Today’s culture is full of endless bland remakes, reboots and reimaginings.

Julie Burchill

Julie Burchill
Columnist

Topics Culture Identity Politics

Reading that an online serial based on the Harry Potter stories was being planned by a TikTok producer, Megan Mckelli, one felt the need to check the calendar or wonder whether this was epic trolling. However, it seems to be set for filming in the summer, and while not featuring the young wizard himself, it will feature other characters inconveniently created by common-sense fanatic JK Rowling.

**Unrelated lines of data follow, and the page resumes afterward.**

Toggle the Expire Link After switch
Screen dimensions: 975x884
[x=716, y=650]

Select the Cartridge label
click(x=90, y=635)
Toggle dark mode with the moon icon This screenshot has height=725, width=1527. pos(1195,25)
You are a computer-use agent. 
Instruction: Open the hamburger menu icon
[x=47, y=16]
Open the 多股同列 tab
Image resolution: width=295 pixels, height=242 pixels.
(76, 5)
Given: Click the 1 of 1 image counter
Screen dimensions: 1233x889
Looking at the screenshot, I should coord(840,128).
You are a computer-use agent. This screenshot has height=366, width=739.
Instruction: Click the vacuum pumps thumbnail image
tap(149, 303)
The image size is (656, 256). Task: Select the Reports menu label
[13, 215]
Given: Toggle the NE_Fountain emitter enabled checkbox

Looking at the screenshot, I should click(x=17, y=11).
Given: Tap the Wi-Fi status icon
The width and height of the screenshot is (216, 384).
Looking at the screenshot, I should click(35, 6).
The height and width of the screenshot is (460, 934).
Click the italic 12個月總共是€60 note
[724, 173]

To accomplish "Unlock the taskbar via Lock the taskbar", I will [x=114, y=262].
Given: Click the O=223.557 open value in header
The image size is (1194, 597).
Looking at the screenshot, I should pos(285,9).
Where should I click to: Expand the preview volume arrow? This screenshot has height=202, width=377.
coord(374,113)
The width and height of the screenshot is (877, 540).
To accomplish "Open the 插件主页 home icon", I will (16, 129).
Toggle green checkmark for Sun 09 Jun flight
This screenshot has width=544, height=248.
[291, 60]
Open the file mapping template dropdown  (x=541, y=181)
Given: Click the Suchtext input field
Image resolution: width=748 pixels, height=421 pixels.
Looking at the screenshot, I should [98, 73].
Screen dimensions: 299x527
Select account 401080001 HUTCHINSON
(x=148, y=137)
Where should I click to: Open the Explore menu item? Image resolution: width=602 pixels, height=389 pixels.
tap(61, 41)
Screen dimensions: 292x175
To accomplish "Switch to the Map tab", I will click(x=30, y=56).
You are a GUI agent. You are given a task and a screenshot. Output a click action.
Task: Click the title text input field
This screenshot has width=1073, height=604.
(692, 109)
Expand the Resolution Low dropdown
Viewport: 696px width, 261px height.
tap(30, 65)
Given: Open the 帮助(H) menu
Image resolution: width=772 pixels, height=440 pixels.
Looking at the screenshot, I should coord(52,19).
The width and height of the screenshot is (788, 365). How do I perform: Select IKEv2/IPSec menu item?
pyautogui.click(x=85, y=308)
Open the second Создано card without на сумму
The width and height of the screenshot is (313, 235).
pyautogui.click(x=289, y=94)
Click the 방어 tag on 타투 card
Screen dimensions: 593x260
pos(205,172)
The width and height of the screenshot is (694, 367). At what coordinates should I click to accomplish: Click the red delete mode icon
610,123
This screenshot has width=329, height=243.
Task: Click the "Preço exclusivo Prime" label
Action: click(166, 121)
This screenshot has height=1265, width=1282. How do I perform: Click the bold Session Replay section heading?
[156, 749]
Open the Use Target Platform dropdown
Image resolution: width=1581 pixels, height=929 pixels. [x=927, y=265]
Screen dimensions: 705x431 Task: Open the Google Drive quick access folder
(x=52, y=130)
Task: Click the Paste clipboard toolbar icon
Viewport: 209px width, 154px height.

Quoth Mckelli (dig that lower case k!): ‘We aim to reflect the diversity of the fanbase in its beloved characters, introducing people of colour, queer storylines and characters of differing faiths.’ According to the casting notes, the role of Potter’s dad is open only to an actor who is ‘Asian, black, African descent, ethnically ambiguous, multiracial, Indigenous peoples, Latino, Hispanic, Middle Eastern, South Asian, Indian, Southeast Asian or Pacific Islander’, while his mum should be a ‘gender-nonconforming, non-binary, trans female’. Astonishingly, Mckelli added: ‘I think it is very clear that we cannot trust Rowling or Warner Bros with this storyline or these characters.’

Rowling is notoriously protective of her copyright and it seems unlikely that she will stay quiet and #BeKind on this issue. But seeing as this project will be something called a ‘fan film’, her permission may not be needed. Whatever. I’d be inclined to buy shares in popcorn ASAP.

We are all by now thoroughly used to cancel culture – the hounding out of existence of everything from songs to statues that displease the monstrous hordes of Adrian Moles and Verruca Salts of the Junior Stasi. A bar I frequent in Brighton is now routinely given a list of records that might offend functions there, growing longer by the week.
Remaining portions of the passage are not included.